┌──

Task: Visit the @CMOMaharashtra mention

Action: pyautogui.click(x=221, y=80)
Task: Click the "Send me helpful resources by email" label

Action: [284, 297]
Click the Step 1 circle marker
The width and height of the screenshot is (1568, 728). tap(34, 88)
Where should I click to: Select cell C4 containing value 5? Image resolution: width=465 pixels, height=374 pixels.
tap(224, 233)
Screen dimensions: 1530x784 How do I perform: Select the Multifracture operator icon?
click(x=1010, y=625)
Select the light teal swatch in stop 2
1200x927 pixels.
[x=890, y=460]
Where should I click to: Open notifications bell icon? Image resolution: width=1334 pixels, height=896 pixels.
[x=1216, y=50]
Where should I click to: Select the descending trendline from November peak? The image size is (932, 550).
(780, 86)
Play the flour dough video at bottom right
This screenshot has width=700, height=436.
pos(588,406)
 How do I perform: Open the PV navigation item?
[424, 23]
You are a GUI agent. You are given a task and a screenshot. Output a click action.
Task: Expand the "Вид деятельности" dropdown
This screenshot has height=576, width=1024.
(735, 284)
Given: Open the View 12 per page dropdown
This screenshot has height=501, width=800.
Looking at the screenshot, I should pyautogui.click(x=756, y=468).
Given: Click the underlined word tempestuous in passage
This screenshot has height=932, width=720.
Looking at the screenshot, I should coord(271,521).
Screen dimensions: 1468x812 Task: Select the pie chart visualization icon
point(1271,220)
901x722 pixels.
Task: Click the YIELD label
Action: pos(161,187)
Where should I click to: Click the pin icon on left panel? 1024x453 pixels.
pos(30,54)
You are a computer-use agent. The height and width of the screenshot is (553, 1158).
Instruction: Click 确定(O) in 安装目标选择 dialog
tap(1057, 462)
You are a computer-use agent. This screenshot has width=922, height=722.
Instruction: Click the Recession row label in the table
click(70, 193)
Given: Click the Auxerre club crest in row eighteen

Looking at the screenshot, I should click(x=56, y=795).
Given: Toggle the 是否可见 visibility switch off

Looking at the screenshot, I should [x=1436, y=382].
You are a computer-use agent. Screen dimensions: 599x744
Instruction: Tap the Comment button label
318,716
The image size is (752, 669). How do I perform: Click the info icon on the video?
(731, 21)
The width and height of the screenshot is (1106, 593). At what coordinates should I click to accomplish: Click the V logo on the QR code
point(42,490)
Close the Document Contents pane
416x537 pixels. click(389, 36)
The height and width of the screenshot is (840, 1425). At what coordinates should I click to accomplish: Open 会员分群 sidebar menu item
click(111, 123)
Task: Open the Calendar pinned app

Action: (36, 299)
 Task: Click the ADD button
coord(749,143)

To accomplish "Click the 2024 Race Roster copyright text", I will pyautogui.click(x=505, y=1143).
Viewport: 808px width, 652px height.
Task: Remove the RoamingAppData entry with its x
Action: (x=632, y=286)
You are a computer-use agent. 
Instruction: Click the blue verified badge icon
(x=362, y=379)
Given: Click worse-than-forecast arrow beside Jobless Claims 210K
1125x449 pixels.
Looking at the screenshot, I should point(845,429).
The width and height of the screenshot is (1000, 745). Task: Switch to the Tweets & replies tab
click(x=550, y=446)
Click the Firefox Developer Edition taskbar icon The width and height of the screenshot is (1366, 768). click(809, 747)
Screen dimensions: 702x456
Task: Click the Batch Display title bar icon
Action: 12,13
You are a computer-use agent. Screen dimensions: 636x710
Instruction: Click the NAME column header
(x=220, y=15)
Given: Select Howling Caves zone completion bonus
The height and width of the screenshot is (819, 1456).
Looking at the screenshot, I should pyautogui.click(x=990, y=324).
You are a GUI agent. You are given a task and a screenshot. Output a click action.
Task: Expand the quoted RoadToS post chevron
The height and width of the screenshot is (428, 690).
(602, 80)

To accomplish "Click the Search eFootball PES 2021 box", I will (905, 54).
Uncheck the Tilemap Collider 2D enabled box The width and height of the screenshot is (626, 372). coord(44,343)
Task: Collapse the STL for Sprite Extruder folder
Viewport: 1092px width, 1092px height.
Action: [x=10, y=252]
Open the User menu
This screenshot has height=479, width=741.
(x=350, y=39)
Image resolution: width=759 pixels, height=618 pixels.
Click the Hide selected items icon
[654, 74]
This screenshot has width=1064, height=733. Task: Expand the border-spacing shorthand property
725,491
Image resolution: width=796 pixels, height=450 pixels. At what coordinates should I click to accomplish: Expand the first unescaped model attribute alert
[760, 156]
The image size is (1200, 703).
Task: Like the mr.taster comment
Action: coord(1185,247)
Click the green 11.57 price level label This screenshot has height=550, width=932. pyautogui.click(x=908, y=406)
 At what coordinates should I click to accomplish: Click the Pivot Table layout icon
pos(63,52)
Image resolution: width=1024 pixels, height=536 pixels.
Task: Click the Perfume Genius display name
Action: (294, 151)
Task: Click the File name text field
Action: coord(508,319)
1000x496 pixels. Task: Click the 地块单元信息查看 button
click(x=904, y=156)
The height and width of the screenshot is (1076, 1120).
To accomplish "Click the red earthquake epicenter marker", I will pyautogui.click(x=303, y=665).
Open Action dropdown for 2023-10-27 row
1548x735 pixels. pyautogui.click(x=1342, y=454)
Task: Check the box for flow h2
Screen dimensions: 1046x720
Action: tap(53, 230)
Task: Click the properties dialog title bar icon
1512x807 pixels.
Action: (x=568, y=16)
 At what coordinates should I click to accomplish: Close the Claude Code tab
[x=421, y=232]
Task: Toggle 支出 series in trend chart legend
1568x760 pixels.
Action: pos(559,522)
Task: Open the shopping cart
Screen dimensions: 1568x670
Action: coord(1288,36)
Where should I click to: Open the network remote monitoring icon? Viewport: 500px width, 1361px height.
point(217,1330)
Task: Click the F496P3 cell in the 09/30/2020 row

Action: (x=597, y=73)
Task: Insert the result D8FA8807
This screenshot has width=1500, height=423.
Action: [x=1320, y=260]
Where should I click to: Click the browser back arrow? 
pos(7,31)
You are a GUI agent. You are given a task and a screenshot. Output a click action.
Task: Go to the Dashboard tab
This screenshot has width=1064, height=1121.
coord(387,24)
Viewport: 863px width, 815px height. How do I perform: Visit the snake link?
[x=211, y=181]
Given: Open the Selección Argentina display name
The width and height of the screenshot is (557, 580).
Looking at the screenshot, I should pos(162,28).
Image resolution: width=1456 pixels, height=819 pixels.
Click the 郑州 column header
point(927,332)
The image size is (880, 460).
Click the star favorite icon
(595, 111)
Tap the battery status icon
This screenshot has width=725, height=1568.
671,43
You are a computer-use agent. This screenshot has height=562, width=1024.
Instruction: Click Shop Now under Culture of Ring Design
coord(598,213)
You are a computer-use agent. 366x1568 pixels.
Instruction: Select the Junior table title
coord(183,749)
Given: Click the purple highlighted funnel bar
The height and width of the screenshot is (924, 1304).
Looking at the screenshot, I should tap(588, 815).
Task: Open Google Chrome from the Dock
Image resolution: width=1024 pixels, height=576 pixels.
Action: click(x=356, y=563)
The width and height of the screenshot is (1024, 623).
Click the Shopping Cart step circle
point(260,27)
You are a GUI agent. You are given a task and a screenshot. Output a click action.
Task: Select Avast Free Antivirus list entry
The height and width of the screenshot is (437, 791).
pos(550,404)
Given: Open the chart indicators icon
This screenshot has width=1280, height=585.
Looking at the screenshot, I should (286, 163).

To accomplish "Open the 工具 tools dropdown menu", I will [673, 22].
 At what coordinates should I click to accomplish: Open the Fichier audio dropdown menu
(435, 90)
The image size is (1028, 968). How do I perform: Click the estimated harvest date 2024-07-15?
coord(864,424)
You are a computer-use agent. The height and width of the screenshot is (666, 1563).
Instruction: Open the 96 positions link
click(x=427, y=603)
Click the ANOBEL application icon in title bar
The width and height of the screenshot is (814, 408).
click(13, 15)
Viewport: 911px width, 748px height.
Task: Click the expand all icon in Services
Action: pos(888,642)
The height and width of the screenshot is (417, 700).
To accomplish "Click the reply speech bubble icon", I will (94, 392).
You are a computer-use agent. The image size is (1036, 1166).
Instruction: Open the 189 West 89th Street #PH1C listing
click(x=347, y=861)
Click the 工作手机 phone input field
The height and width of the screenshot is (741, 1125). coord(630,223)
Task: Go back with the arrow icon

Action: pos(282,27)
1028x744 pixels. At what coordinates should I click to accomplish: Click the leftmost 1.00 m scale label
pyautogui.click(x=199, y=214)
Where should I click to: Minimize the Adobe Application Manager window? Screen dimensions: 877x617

└──

> [AIM OF THE TASK]:
State how many lines in the records above contain the word "computer", giving only the number.

> [EXERCISE RESPONSE]:
9